The 17th November took place the Rett Syndrome Europe general assembly in London, UK where Lorna Jaffa, representative from RettUK, welcomed the delegates to the meeting.
14 countries were represented that day and two researchers; Angus Clarke and Laurent Villard were also invited.
Member countries each gave a brief report about their associations. Martine Gaudy, the RSE secretary and delegate from France, introduced the Activity Report and summarized the highlights of the year including:
- The setting up of a new website;
- The involvement with Rare Connect;
- An invigoration of the association.
Oliviero Dell’ Oro, the RSE treasurer and delegate from Italy, then presented the financial report which was approved by the GA.
During lunch a delegate from each country made a short presentation to camera. This will be made into a short film about the work of RSE. The film will be upbeat and will focus on activities from each country. The film will be put on the RSE and RareConnect Websites.
After lunch Thomas Bertrand (French delegate) explained about the RSE website that went live in June and is being viewed on a daily basis. The site is regularly updated but members are encouraged to send articles and photographs, including those from their own websites and monthly articles from each country are expected.

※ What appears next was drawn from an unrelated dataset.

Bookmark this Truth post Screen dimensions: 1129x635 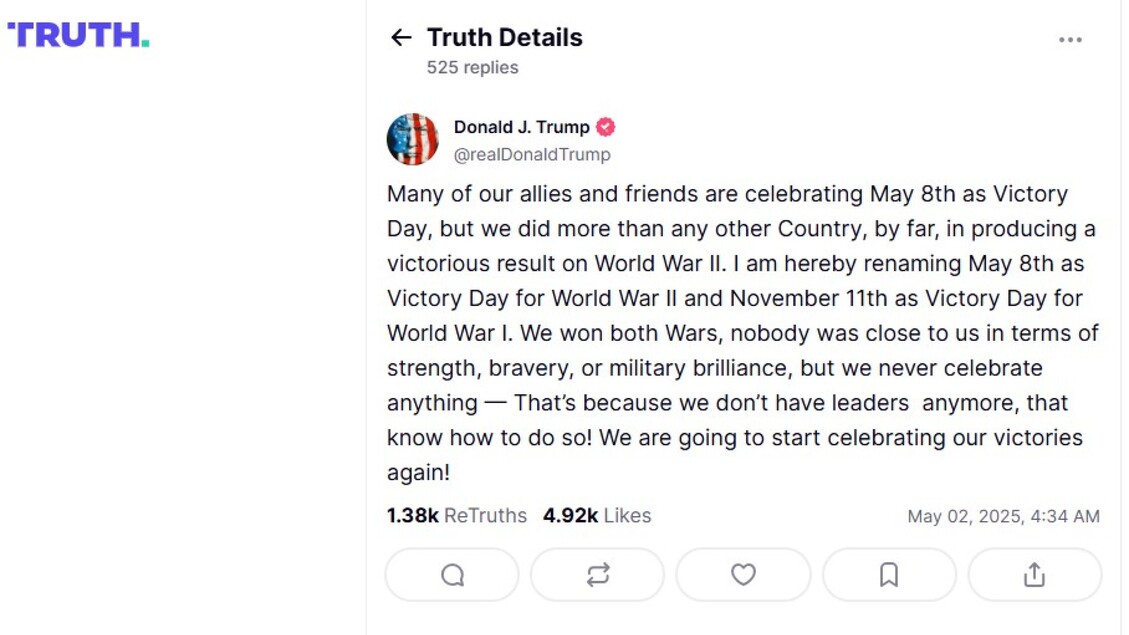(x=889, y=575)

Thomas then explained about the RareConnect website that was set up by Eurordis and NORD and is available to people in both Europe and America. It deals with many rare conditions and can be accessed in 5 European languages: English, French, German, Italian and Spanish. Actually 106 members are registered and representatives from each country were asked to publicise RareConnect to their members.

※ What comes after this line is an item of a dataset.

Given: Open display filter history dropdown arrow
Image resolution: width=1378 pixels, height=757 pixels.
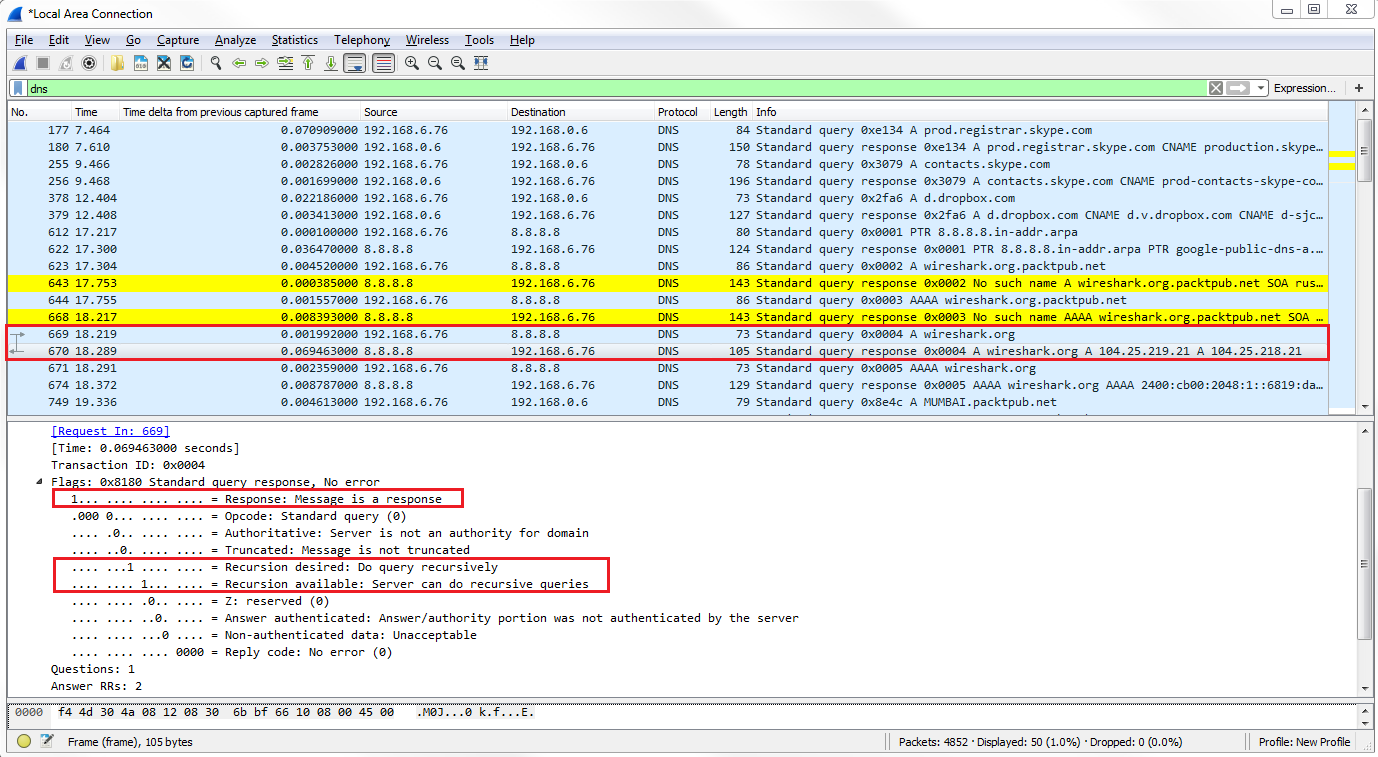Looking at the screenshot, I should 1261,88.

Rob van der Stel of Stichting Terre, a foundation in the Netherlands, explained his plans for the European Congress that will be from 17 – 19 October 2013 at the Maastricht Exposition and Congress Centre. It will deal with research updates and preventative management. Abstract submissions are scheduled for December.
The 2013 General Assembly of RSE will be held during the Congress.
After the election of the board, in which Danijela Szili from Hungary was welcomed, Laurent Villard fed back on 7th World Congress in New Orleans, June 2012.
Angus Clarke then gave a presentation talked about the European Database and explained the added value of such database for research on Rett Syndrome. The database contains 1880 patients from 12 countries. The full database contains 293 clinical elements and 16 genetic elements. The Core data set contains 62 clinical and 7 genetic items.
It was proposed that 2 RSE members would be part of the board of the European database to follow its development.